El programa se articula como una respuesta de carácter temporal que no se limita al alojamiento, sino que incorpora un itinerario de intervención social individualizado. Para acceder a él, los beneficiarios deben comprometerse a participar activamente en este proceso, en el que se abordan tanto las circunstancias habitacionales como los factores sociales y económicos que han provocado la situación de exclusión.
Durante 2025, el dispositivo atendió a 610 personas en sus distintas modalidades, con resultados que reflejan una elevada tasa de transición hacia una vida autónoma en varios de sus lotes.
Cuatro líneas de intervención según el perfil de los usuarios
El contrato aprobado se estructura en cuatro líneas de actuación adaptadas a diferentes perfiles de vulnerabilidad.
El primer lote se dirige a personas solas o parejas sin menores a cargo en situación de exclusión residencial. En 2025 fueron atendidas 320 personas, de las cuales el 60 % logró acceder posteriormente a soluciones habitacionales estables y recuperar su autonomía.
Los lotes segundo y tercero se centran en familias con menores que han perdido su vivienda habitual. En este caso, el programa atendió a 256 personas pertenecientes a 75 unidades familiares, entre ellas 138 menores. Según los datos municipales, el 78 % de estas familias consiguió salir del programa hacia el mercado libre de alquiler u otras alternativas residenciales estables.
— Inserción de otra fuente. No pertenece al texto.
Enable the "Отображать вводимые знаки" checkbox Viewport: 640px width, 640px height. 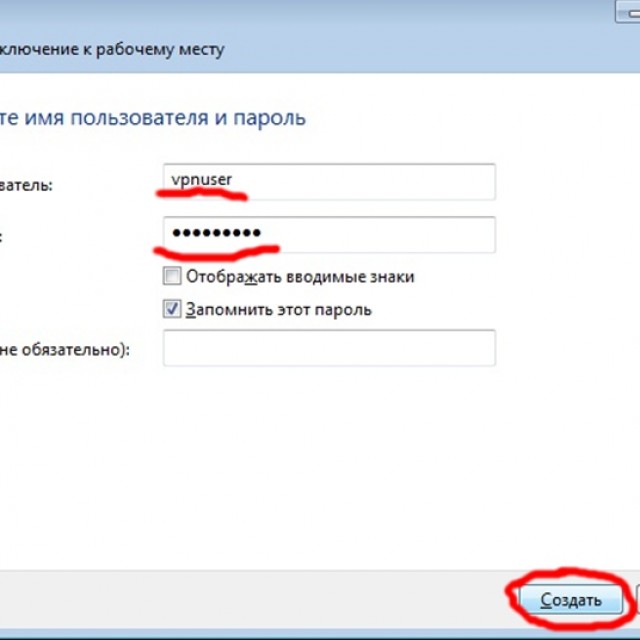tap(172, 276)
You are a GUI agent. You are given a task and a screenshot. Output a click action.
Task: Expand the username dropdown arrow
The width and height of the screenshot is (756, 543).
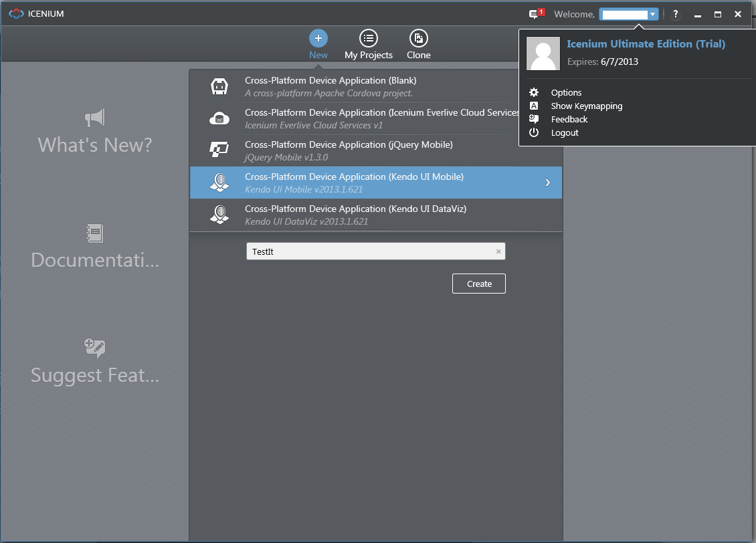pos(652,15)
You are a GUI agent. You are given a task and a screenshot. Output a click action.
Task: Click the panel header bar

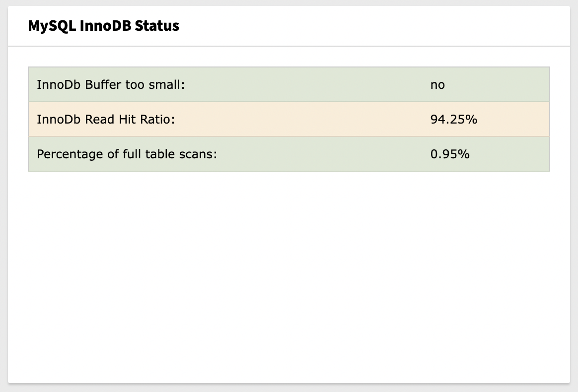[x=289, y=26]
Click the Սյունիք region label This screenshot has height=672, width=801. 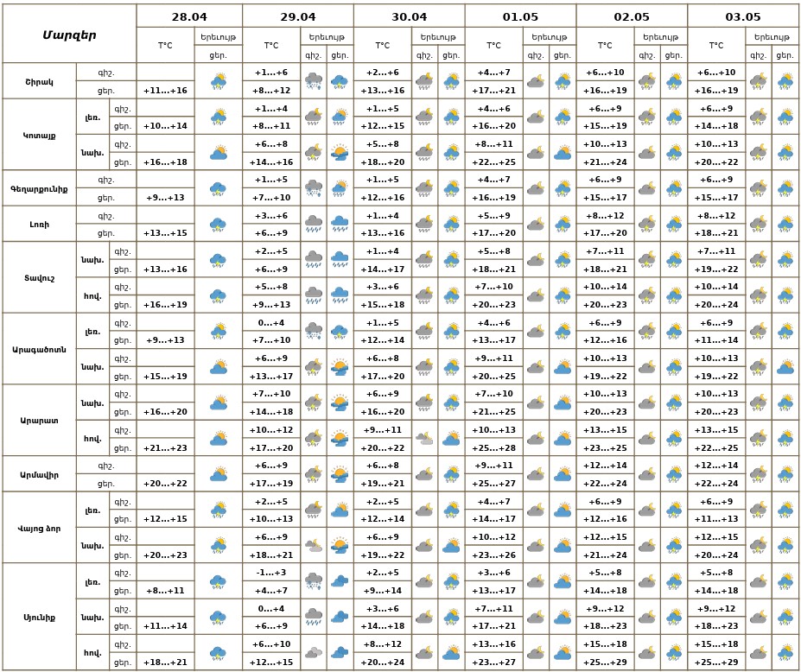click(x=39, y=617)
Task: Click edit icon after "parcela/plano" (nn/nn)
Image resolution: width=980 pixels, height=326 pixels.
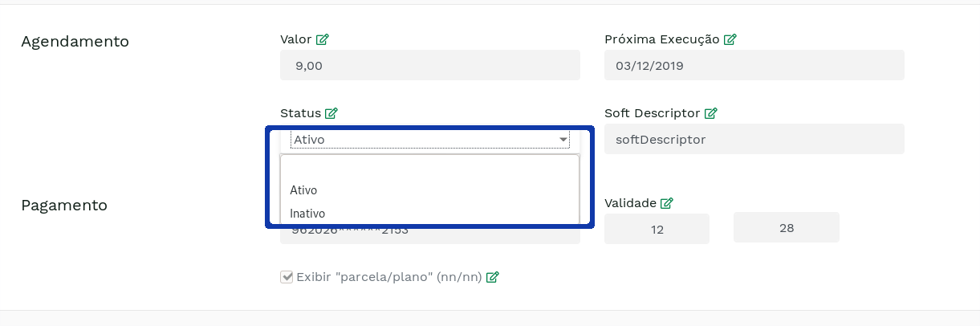Action: click(493, 277)
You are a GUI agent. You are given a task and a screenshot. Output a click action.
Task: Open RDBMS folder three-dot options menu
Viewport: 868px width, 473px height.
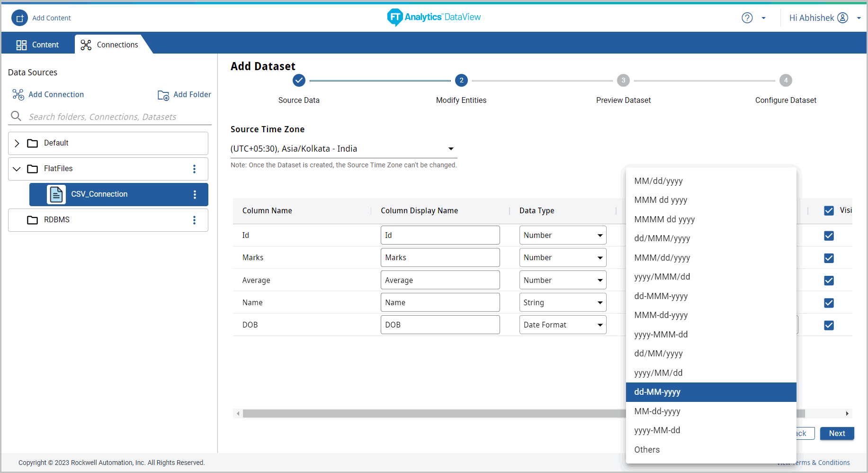194,220
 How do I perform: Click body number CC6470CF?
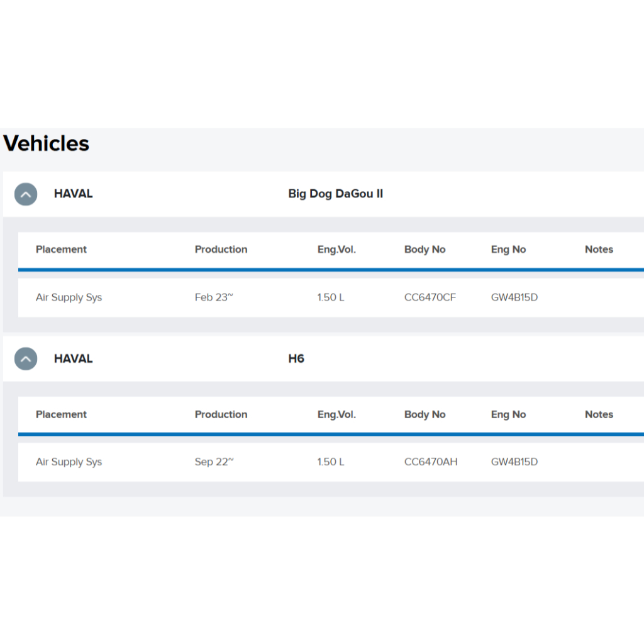coord(430,297)
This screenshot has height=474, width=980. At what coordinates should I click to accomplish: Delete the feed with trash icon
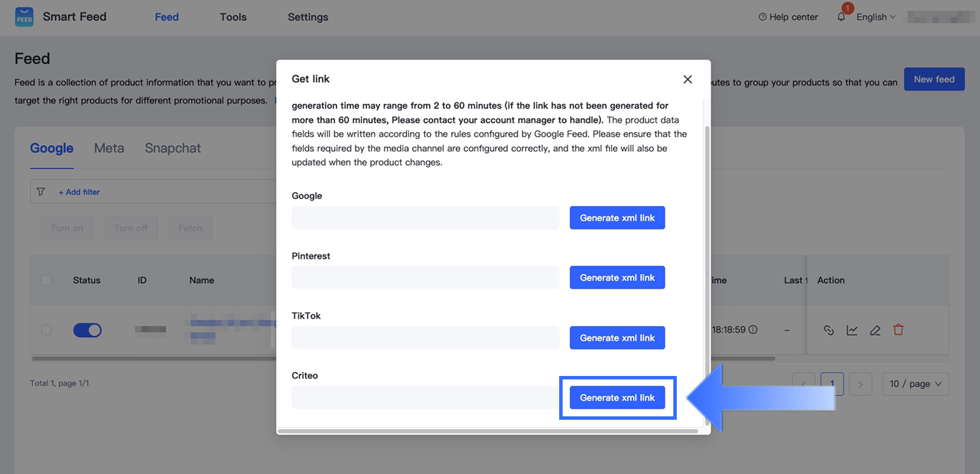click(898, 330)
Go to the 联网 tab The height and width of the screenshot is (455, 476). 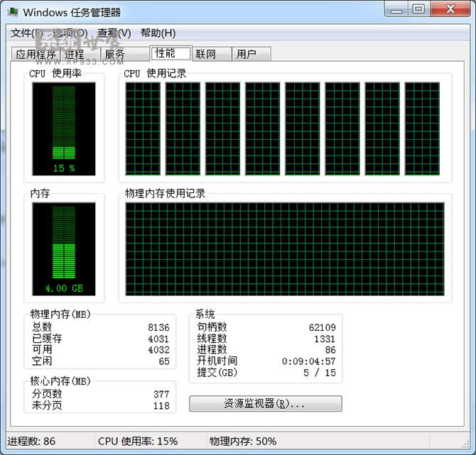[213, 55]
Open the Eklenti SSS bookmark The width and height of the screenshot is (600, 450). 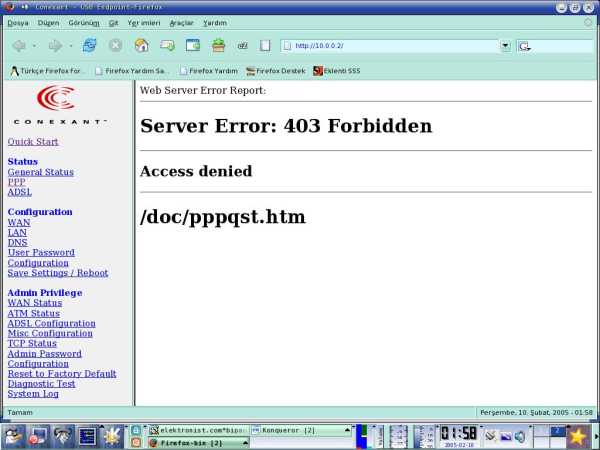click(336, 71)
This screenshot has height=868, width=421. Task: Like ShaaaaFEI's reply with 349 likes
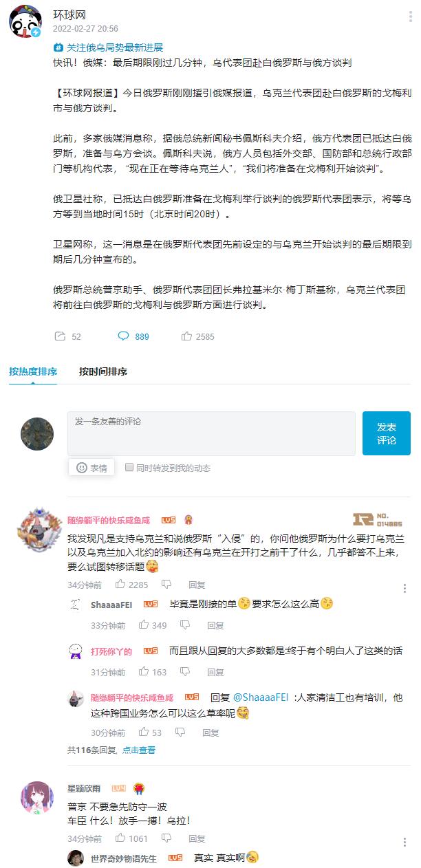pyautogui.click(x=144, y=625)
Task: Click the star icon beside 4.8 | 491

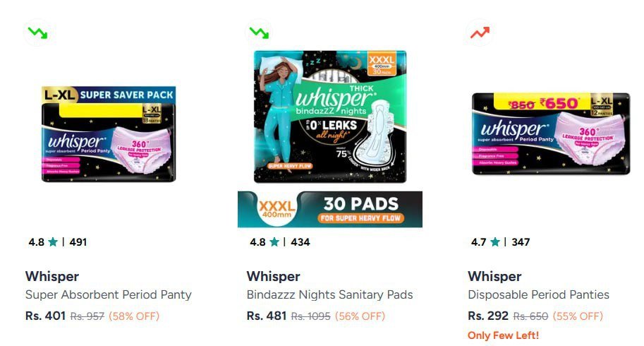Action: 53,242
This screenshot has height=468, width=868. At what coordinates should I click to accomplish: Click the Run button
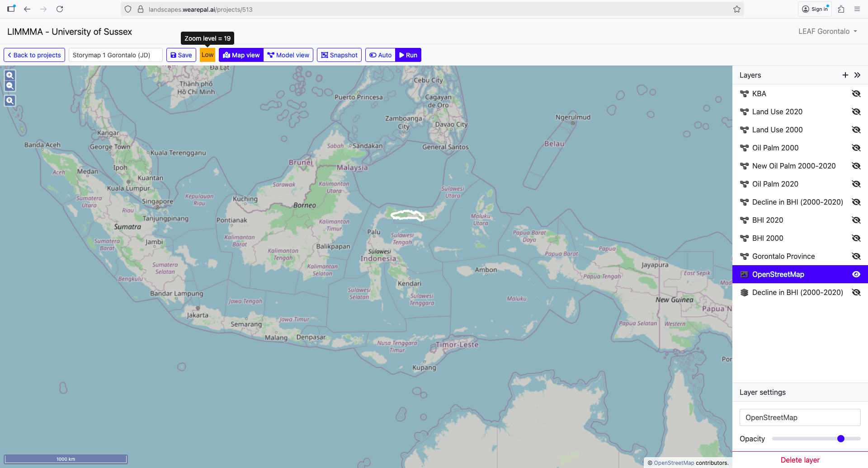point(408,55)
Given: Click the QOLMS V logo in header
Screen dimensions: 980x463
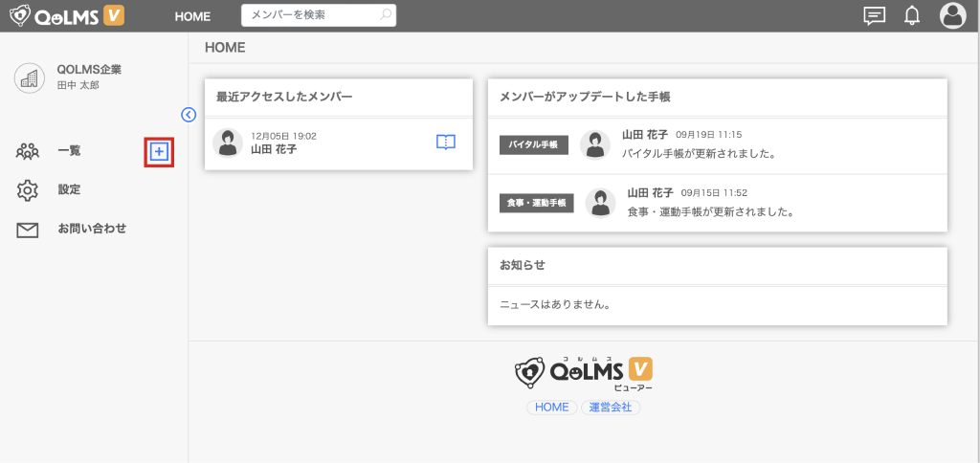Looking at the screenshot, I should [67, 15].
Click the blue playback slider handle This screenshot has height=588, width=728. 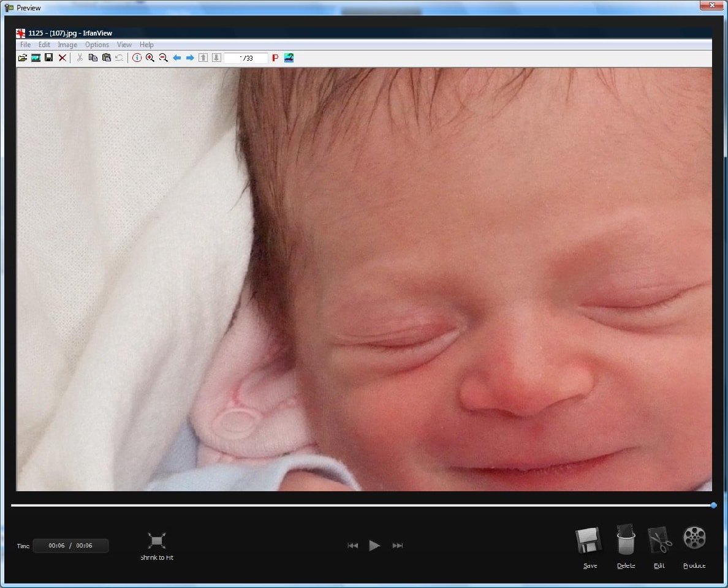tap(713, 505)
El cuarto lote está destinado a familias monoparentales en situación de especial vulnerabilidad. En 2025 se atendió a 34 personas distribuidas en 13 unidades familiares, con un 53 % de salidas hacia una situación de autonomía socio-residencial.
Apoyo económico y acompañamiento social
Además del alojamiento, el programa contempla ayudas complementarias para cubrir necesidades básicas en los casos en los que no existen ingresos, así como apoyos económicos específicos durante el tránsito hacia una vivienda independiente. También incluye un fondo destinado a facilitar los gastos asociados a la salida del programa, una vez alcanzados los objetivos del plan de intervención.
Desde el Ayuntamiento subrayan que este modelo busca reforzar la autonomía de los usuarios mediante un acompañamiento profesional continuado y el acceso a recursos de empleo, formación y orientación social, con el objetivo de consolidar procesos de inclusión estables en el tiempo.